PROBLEM STATEMENT: Print all of the records below verbatim, line for line.
# Start of EXCERPTED RECORDS
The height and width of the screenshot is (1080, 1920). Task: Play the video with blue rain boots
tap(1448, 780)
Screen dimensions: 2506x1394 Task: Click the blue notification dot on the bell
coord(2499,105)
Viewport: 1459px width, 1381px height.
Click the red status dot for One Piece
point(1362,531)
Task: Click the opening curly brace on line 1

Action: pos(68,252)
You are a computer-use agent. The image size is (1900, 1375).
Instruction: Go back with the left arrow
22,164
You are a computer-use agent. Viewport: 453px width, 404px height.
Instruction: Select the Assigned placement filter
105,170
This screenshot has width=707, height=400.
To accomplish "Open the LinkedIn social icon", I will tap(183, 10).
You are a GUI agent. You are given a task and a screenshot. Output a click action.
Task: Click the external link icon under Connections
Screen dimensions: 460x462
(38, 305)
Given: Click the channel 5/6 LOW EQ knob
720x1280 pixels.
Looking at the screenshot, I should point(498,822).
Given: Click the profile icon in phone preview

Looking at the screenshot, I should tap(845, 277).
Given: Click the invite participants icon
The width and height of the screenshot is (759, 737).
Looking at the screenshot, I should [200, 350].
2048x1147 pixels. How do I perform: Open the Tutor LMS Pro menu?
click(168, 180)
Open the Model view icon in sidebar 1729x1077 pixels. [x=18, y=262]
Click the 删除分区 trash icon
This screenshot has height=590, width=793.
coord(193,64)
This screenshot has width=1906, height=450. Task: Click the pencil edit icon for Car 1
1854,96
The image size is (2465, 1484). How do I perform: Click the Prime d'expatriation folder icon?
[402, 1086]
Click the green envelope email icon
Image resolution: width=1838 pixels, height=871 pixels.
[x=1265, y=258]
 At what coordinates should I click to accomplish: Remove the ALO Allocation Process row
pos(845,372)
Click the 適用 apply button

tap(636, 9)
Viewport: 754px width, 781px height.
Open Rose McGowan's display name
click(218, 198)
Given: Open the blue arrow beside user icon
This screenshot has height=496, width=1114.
# End of EXCERPTED RECORDS
IN RESPONSE:
The height and width of the screenshot is (1080, 1920). Task: Play the video with blue rain boots
tap(1448, 780)
Screen dimensions: 2506x1394 Task: Click the blue notification dot on the bell
coord(2499,105)
Viewport: 1459px width, 1381px height.
Click the red status dot for One Piece
point(1362,531)
Task: Click the opening curly brace on line 1

Action: pos(68,252)
You are a computer-use agent. The image size is (1900, 1375).
Instruction: Go back with the left arrow
22,164
You are a computer-use agent. Viewport: 453px width, 404px height.
Instruction: Select the Assigned placement filter
105,170
This screenshot has width=707, height=400.
To accomplish "Open the LinkedIn social icon", I will tap(183, 10).
You are a GUI agent. You are given a task and a screenshot. Output a click action.
Task: Click the external link icon under Connections
Screen dimensions: 460x462
(38, 305)
Given: Click the channel 5/6 LOW EQ knob
720x1280 pixels.
Looking at the screenshot, I should point(498,822).
Given: Click the profile icon in phone preview

Looking at the screenshot, I should tap(845, 277).
Given: Click the invite participants icon
The width and height of the screenshot is (759, 737).
Looking at the screenshot, I should [200, 350].
2048x1147 pixels. How do I perform: Open the Tutor LMS Pro menu?
click(168, 180)
Open the Model view icon in sidebar 1729x1077 pixels. [x=18, y=262]
Click the 删除分区 trash icon
This screenshot has height=590, width=793.
coord(193,64)
This screenshot has width=1906, height=450. Task: Click the pencil edit icon for Car 1
1854,96
The image size is (2465, 1484). How do I perform: Click the Prime d'expatriation folder icon?
[402, 1086]
Click the green envelope email icon
Image resolution: width=1838 pixels, height=871 pixels.
[x=1265, y=258]
 At what coordinates should I click to accomplish: Remove the ALO Allocation Process row
pos(845,372)
Click the 適用 apply button

tap(636, 9)
Viewport: 754px width, 781px height.
Open Rose McGowan's display name
click(218, 198)
Given: Open the blue arrow beside user icon
This screenshot has height=496, width=1114.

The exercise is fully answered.